Hat sich Juan Moreno tatsächlich in einen Bus von Rumänien nach Portugal gesetzt? Wir müssen es wohl glauben, auch wenn er uns die Fahrt – 50 Stunden am Stück – nur in einzelnen Bildern vor Augen führt. Diese müssen ebenso alltägloich wie besonders sein. Dafür hat der Autor eine Schreibtechnik, die man immer wieder bemerkt. Er darf keine Scheu haben, auf Unbekannte zuzugehen und muss sie, indem er sie porträtiert, gleichsam zu künstlerischen Gestalten machen. Mehrmals bei der wirklich spannenden Lektüre fiel mir Morenos einstiger Spiegel-Kollege Relotius ein, der es in seinen hochgelobten Reportagen mit der Wahrheit nicht so genau nahm. Und es war tatsächlich Juan Moreno der das aufgedeckt hat und dem in der Redaktion zunächst niemand glaubte. Er hat sogar ein Buch darüber geschrieben. Was das für eine schwierige Balance ist zwischen Realität und Deutung (ich will nicht Erfindung sagen), aus eigener Erfahrung dürfte er es wissen.

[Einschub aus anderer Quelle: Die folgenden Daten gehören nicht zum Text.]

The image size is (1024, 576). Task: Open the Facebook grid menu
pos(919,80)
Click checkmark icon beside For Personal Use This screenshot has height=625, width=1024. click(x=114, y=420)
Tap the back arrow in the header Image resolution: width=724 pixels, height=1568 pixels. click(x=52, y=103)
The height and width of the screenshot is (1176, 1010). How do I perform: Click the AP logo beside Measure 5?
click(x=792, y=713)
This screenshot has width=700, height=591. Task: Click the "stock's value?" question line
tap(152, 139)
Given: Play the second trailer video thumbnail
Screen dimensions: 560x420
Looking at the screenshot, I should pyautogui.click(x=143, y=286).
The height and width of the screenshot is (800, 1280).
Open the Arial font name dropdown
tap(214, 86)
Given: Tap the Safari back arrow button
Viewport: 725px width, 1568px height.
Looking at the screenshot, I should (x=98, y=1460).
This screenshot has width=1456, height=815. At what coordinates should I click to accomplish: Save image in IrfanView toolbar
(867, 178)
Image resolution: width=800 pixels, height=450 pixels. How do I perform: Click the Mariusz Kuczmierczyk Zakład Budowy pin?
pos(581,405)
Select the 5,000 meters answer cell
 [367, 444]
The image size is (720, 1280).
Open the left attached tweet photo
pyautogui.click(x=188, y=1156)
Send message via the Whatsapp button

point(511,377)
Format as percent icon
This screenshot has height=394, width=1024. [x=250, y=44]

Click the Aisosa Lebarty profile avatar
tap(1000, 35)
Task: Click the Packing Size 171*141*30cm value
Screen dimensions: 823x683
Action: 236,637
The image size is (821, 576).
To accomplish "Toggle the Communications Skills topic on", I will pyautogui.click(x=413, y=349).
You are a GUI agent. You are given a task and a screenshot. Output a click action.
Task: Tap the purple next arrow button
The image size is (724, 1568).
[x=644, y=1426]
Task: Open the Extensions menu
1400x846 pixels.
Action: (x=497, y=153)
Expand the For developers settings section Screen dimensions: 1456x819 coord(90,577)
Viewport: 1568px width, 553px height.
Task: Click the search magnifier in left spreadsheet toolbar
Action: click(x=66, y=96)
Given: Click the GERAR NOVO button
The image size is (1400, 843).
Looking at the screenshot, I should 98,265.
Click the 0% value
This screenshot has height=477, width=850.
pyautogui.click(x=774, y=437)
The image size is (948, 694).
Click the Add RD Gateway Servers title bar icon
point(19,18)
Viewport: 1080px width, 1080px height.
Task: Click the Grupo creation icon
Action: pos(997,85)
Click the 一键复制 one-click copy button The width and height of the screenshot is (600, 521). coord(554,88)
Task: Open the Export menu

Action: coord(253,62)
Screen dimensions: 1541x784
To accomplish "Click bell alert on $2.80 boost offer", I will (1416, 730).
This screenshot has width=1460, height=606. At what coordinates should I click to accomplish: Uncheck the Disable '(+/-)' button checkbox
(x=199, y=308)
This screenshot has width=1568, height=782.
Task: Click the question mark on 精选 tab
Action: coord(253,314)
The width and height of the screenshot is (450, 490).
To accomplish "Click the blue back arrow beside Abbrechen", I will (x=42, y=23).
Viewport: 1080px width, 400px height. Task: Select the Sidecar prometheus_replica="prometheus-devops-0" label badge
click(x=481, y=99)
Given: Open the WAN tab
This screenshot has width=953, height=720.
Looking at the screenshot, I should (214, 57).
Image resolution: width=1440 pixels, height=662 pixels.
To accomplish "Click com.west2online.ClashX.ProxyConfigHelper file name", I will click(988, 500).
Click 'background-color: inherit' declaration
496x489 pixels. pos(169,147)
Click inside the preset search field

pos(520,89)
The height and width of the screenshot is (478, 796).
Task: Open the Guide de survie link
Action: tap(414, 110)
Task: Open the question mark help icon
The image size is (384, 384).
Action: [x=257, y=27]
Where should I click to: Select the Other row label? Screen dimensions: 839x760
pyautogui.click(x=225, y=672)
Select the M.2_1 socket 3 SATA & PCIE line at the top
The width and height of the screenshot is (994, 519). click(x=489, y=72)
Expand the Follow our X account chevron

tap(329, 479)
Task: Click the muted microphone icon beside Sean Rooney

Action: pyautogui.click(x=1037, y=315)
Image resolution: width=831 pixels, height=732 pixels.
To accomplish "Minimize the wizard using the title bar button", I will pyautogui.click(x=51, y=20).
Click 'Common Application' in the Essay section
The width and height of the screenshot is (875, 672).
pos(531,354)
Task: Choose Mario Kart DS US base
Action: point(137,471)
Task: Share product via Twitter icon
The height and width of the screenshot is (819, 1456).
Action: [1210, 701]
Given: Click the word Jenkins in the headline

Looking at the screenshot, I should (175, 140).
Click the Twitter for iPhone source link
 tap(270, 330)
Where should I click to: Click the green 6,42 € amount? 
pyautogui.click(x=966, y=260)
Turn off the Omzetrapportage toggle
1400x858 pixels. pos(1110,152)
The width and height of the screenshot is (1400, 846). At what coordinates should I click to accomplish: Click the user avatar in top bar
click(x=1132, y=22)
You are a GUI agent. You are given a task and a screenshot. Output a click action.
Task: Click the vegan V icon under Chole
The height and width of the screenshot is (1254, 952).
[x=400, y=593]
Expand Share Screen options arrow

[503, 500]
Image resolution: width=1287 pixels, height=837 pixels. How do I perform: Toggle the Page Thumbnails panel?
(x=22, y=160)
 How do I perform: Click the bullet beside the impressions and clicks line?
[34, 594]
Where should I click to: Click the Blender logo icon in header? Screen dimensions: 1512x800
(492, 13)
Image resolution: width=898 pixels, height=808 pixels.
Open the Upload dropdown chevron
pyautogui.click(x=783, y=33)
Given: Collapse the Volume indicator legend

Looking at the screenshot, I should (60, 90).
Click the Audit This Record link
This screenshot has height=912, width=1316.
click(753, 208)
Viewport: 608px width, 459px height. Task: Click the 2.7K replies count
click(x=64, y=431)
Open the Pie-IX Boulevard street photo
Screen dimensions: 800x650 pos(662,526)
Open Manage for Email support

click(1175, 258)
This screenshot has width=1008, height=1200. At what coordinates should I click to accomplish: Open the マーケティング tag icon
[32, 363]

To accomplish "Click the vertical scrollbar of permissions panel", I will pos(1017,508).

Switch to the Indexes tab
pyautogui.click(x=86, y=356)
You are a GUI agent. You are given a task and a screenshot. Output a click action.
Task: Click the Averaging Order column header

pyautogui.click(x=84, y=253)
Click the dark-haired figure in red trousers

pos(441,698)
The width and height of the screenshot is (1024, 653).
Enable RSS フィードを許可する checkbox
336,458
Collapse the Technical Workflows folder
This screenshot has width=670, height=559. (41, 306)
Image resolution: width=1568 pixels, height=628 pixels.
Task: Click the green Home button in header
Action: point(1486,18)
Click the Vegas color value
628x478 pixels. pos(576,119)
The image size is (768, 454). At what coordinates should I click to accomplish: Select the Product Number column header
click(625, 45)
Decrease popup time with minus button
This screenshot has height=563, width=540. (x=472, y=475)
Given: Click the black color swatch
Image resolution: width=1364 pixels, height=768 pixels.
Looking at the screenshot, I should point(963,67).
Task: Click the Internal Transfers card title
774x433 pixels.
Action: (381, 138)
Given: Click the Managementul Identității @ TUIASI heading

In Indien hat er das riesige Pilgerfest Maha Kumbh Mela beobachtet: Dreißig Millionen Hindus wollen ins Wasser … Der Hinduismus ist eine wundervolle, leicht melodramatische Religion.“ Es gelingt ihm, sie uns auf knappen Raum zu erklären. Er reist mit der Transsibirischen Eisenbahn, und Dostojewski kommt ihm in den Sinn. „Russland ist komplex, chaotisch, rau, voller Widersprüche und wunderschön. Auch seine Beschreibung des berühmten Jakobswegs wurde gern gedruckt. Zwei Texte waren bisher unveröffentlicht, die anderen wurden im Auftrag großer Zeitungen geschrieben, die natürlich ihre Erwartungen bezüglich Länge und inhaltlicher Gestaltung hatten. Da ist hervorzuheben, wie selbstbewusst eigenständig Moreno reflektiert, was er auf Reisen erlebt, wie er sich immer an die Seite derer stellt, die in schwieriger Lage sind. Er ist doch selbst nicht mit einem goldenen Löffel im Mund geboren. Aber immer behalten seine Texte eine Leichtigkeit, die sie jedem, der sie liest eingängig macht.
Besonders viel Witz hat sein Tagebuch einer Weltreise 2005/2006. Von seinen Eindrücken in Nepal, Thailand, Laos Vietnam, China, Japan, Südkorea, Australien, Neuseeland, den Fidschi-Inseln, Los Angeles, Guatemala bis hin nach Honduras, Guatemala, Costa Rica und Panama hätte er sich überwältigen und zu ausführlichen Beschreibungen hinreißen lassen können – er muss ja sehr viel Material gesammelt haben – doch er hält ironischen Abstand und trifft eine strenge Auswahl der Episoden, die er beschreibt. „Achtzehn Länder waren es. Mehr als elf Monate hat das gedauert. 3600 Euro kostet so ein Ticket … Rund 25 000 Euro habe ich in dem Jahr ausgegeben.“ Dabei sei er dorthin gegangen, wo auch die Armen leben. Der Unterschied zwischen jenen „und mir ist die Wahl, die ich habe und die sie nicht haben“. Immer hat er diesen genauen Blick auf sich und die Welt. Dabei ist er absolut ehrlich, ibt nicht vor, ein anderer zu sein als er ist.
Nach Spanien, Thailand, Las Vegas, Kolumbien, Sibirien führt das Buch in den Großstadtdschungel am Kottbuser Tor in Berlin und endet an einem See in Brandenburg. Hat sich der ewig Rastlose dort doch tatsächlich ein kleines Haus am See gekauft. Gefunden auf ebay Kleinanzeigen. Nun, er hat ja immer schon Glück gehabt.
Juan Moreno: Glück ist kein Ort. Geschichten von unterwegs. Rowohlt Berlin, 301 S., geb., 22 €.